Die pädagogische Konzeption einer Kita zeigt, dass schon einige Bereiche der Betriebswirtschaft in der Planung und Organisation einer Kita berücksichtigt werden. Das heißt eine Führungskraft ist zwangsläufig mit bestimmten betriebswirtschaftlichen Bereichen konfrontiert. Daher ist die verpflichtende pädagogische Konzeption durchaus positiv zu sehen. Jedoch fehlen hier wesentliche Aspekte wie Finanzierung, Bedarfsanalyse, Personaleinsatzplanung, Zeitplanung oder auch Controlling. Natürlich kann es sein, dass diese Bereiche teilweise vom Träger der Einrichtung abgedeckt werden und im Arbeitsalltag für die Kita-Leitung nicht relevant sind, aber ein Wissen darüber, wie Prozesse ablaufen und was zu beachten ist, sollte nichtsdestotrotz vorhanden sein. Wenn eine betriebswirtschaftliche Kompetenz gefördert wird, führt dies bei Kita-Leitungen zu mehr Selbstständigkeit und einem kompetenten Umgang mit dem Träger. Dies ermöglicht dem Träger Aufgaben abzugeben und die Führungskraft langfristig zu binden. Eventuell wäre es, im Hinblick auf die pädagogische Konzeption, zielführend, wenn eine Anpassung an einen Business Plan erfolgt, der eben alle wichtigen betriebswirtschaftlichen Bereiche abdeckt und dadurch auch Führungskräften von Kitas die Relevanz dieser vor Augen führt.
Es fällt auf, dass der Aus- und Weiterbildung im betriebswirtschaftlichen Bereich immer mehr Aufmerksamkeit geschenkt wird. Die „Weiterbildungsinitiative für frühpädagogische Fachkräfte“ zeigt, dass ein Informationsbedarf allgemein zum Thema Weiterbildung, auch speziell auf der Leitungsebene, vorhanden ist.
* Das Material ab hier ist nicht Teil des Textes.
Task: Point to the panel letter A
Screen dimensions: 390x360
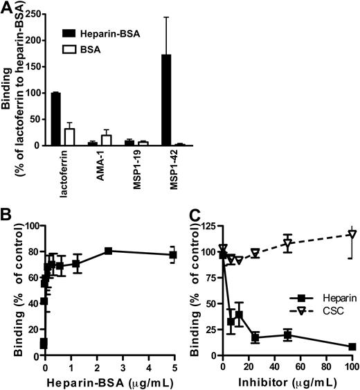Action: pos(9,8)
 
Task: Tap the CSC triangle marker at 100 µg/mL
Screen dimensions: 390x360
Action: pos(352,254)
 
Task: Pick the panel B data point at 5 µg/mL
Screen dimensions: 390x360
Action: pos(173,255)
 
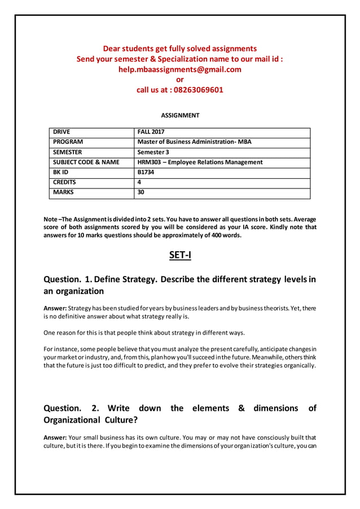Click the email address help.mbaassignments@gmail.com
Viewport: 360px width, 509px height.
(179, 69)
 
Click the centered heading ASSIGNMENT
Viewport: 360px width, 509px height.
(180, 115)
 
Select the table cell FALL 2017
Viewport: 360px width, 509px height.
(150, 132)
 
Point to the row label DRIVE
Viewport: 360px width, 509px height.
(62, 132)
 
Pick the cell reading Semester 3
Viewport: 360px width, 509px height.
(153, 152)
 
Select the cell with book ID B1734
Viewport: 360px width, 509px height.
(146, 173)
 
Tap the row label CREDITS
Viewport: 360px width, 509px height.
(64, 183)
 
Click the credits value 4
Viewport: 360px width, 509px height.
(139, 183)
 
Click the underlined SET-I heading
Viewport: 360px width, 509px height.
(180, 256)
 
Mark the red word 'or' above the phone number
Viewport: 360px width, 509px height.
(180, 80)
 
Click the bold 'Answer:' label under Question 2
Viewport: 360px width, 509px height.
(55, 437)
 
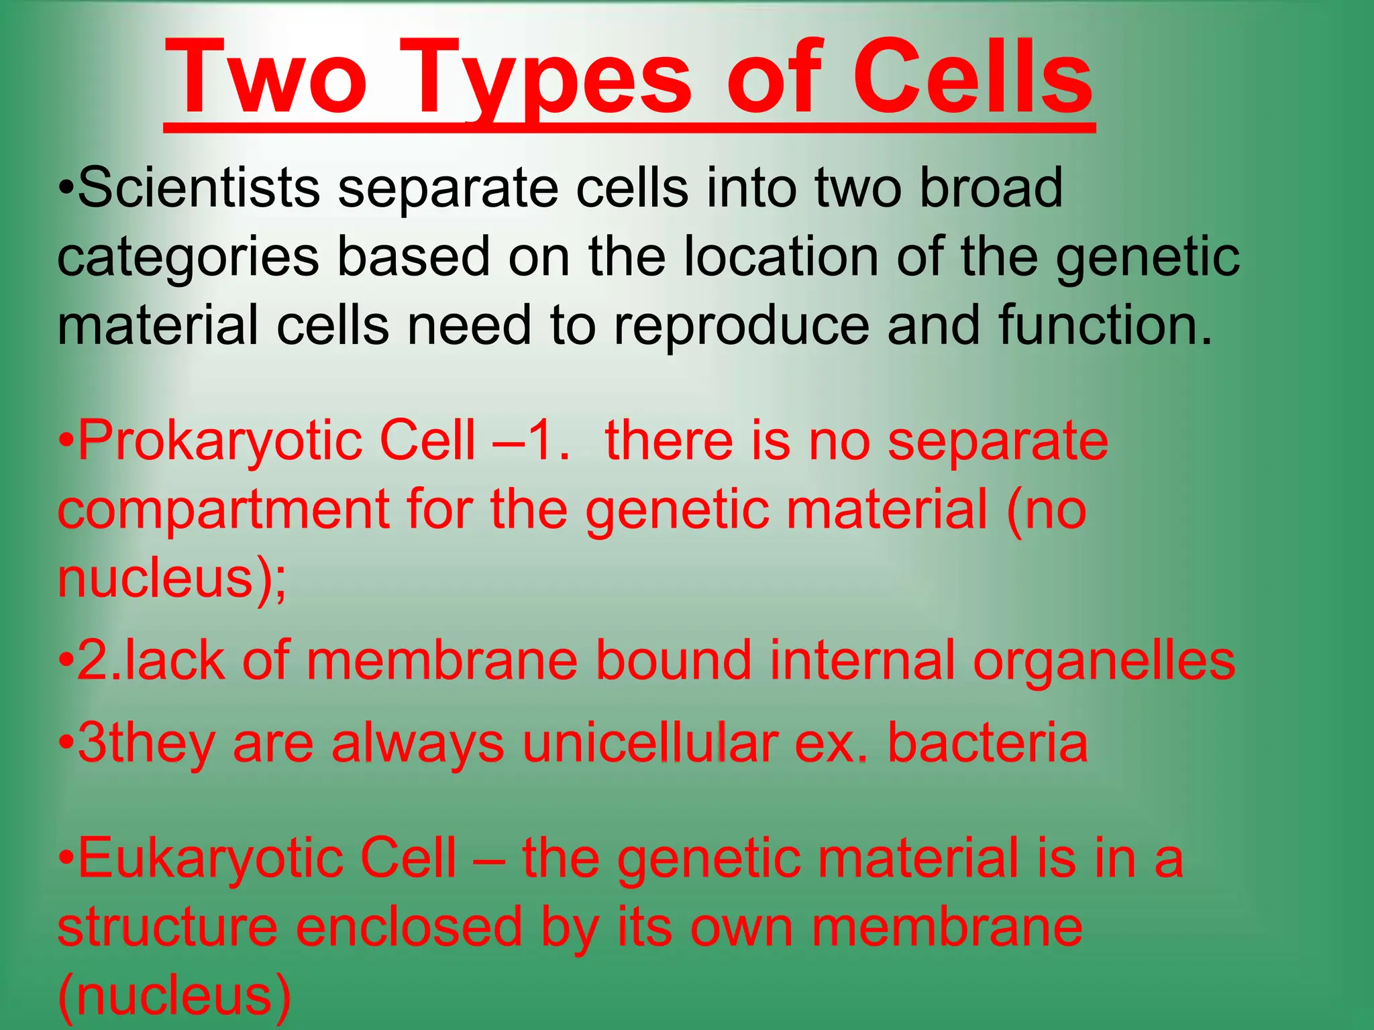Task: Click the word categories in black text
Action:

Je höher die Nachfrage in diesem Bereich wird, desto spezifischer wird sich auch das Angebot entwickeln. Es bleibt also abzuwarten, ob eine stärkere thematische Orientierung an der Betriebswirtschaftslehre in Zukunft erfolgt.
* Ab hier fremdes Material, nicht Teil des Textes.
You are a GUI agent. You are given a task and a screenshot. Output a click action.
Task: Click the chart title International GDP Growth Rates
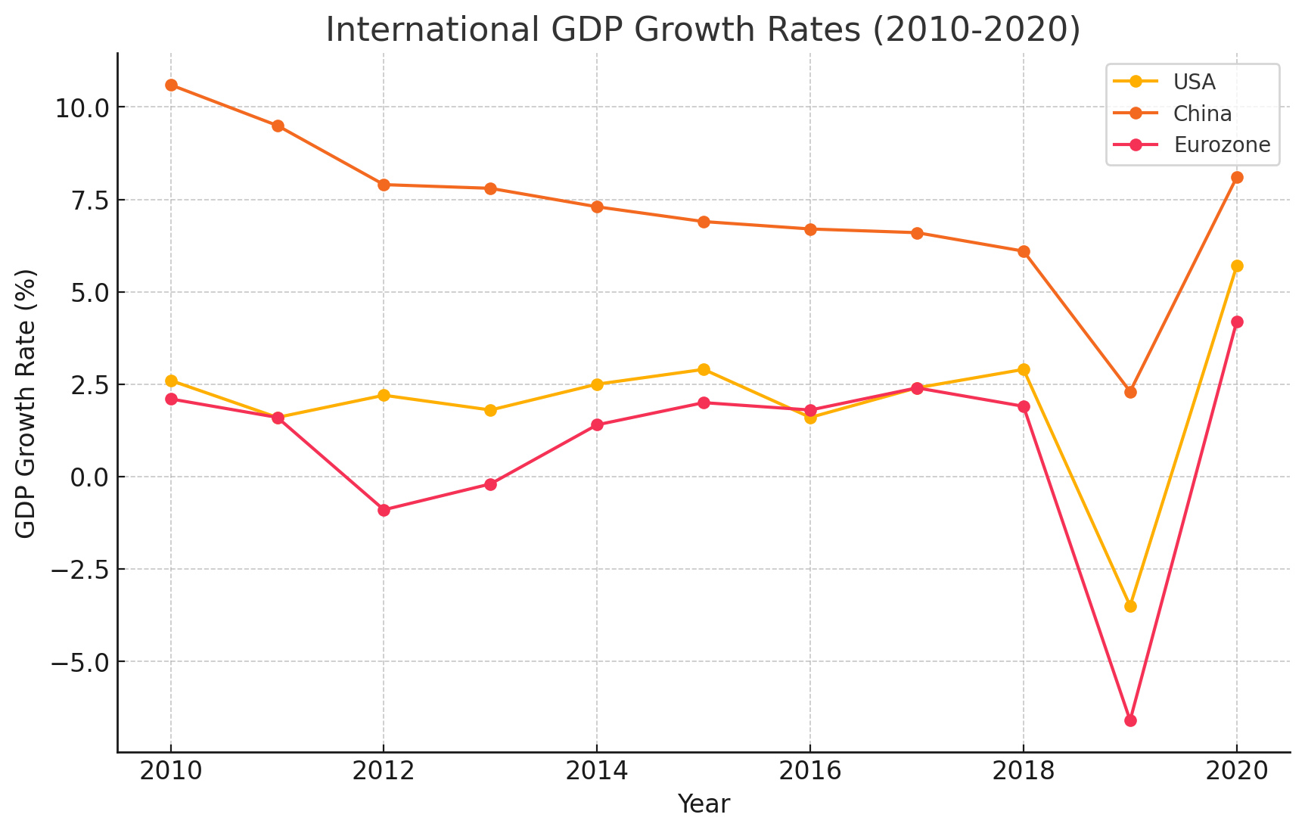703,30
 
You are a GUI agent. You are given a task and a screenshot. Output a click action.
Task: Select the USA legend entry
1195,82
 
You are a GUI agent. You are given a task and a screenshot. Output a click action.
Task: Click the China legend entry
1202,113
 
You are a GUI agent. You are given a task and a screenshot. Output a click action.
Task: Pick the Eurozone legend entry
1222,145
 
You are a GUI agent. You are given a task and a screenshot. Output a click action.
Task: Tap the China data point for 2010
171,85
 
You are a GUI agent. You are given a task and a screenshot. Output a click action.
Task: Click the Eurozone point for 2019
1130,720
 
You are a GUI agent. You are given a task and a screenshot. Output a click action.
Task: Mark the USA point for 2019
1130,606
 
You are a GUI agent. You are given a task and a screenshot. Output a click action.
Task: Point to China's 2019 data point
1130,392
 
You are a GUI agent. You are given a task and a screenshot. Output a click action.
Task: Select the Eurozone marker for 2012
384,510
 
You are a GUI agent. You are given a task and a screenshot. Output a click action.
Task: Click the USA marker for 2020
1237,266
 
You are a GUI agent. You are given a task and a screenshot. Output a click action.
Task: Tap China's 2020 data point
1237,177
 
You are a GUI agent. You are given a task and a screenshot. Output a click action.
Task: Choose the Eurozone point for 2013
490,484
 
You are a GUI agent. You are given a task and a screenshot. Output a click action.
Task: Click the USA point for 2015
704,369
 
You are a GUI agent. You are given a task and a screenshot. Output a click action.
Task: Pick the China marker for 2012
384,185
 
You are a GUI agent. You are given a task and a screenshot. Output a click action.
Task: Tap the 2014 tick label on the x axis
597,772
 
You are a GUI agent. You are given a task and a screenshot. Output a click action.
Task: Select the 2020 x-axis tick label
1237,772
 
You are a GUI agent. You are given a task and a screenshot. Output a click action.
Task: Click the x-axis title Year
704,804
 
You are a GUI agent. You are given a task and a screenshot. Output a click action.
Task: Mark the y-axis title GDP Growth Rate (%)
26,403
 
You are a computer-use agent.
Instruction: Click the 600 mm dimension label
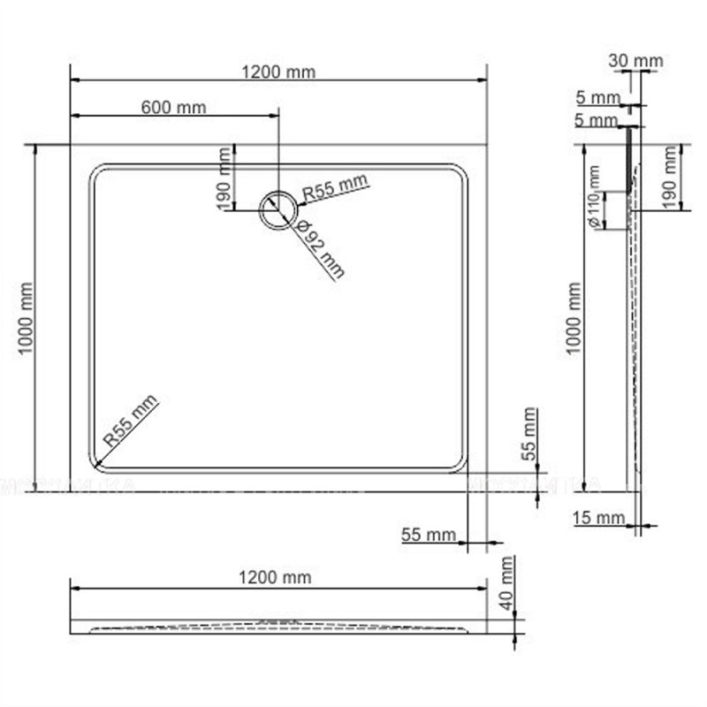173,108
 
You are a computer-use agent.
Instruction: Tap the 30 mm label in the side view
635,61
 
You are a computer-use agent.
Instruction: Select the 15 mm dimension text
598,518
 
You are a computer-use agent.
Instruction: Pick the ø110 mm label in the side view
594,209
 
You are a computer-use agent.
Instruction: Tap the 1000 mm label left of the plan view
26,319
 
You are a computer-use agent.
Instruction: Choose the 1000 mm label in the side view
575,319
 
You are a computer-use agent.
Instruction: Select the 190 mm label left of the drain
224,178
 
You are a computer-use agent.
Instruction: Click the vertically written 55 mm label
528,433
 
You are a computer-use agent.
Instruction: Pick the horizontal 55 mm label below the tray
428,535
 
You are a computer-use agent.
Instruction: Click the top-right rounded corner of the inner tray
457,172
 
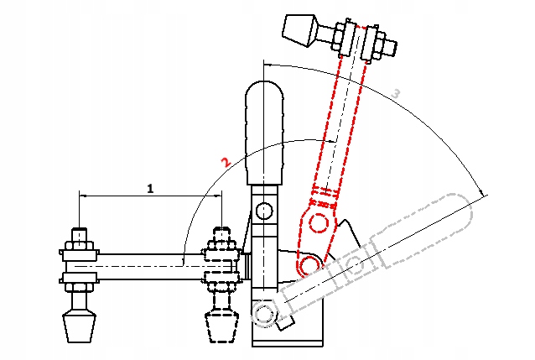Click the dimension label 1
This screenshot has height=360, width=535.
pos(150,188)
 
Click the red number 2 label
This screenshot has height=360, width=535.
pos(226,162)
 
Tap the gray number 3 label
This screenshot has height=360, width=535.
pos(396,93)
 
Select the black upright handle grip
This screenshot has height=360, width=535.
pos(264,133)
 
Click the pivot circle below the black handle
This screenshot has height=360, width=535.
pos(264,211)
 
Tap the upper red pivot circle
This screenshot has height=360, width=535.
pos(319,223)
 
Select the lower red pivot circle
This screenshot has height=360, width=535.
pos(309,264)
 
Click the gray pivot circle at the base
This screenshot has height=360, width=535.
pos(263,312)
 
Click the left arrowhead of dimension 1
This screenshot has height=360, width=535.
pos(82,196)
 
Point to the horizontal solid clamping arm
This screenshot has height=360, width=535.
pos(150,266)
Das Thema Optimierung ist oft nicht einfach mit Prozessen in den Bereichen der Sozialen Arbeit zu vereinbaren, da es gefühlmäßig immer mit einer Maximierung, in der Wirtschaft in erster Linie mit der Maximierung des Gewinns, einhergeht. Jedoch können Prozesse auch im Hinblick auf eine Ressourcenfreisetzung optimiert werden. In der Sozialen Arbeit bedeutet das, dass durch strukturiertere und verkürzte Prozesse zum einen Zeit, aber auch, bei der Optimierung z.B. im Einkauf, finanzielle Mittel freigesetzt werden. Diese freien finanziellen Mittel können beispielsweise für die Einstellung einer weiteren Fachkraft genutzt werden. Dadurch besteht die Möglichkeit das ganze Team zeitlich zu entlasten.
Zusammenfassend können also Optimierungsprozesse, für deren Umsetzung betriebswirtschaftliche Kompetenzen notwendig sind, genutzt werden, um Ressourcen freizusetzen, die zu einer besseren Betreuung der Kinder einer Kindertageseinrichtung führen. Dieses eigentliche Ziel der pädagogischen Arbeit, das im Mittelpunkt der frühpädagogischen Führungstätigkeit steht, darf natürlich nicht vernachlässigt werden. Mit diesem Ziel und einer entsprechenden Herangehensweise lassen sich betriebswirtschaftliche Strukturen gut in Kitas integrieren und die Wichtigkeit der Betriebswirtschaftslehre im sozialen Kontext wird deutlicher.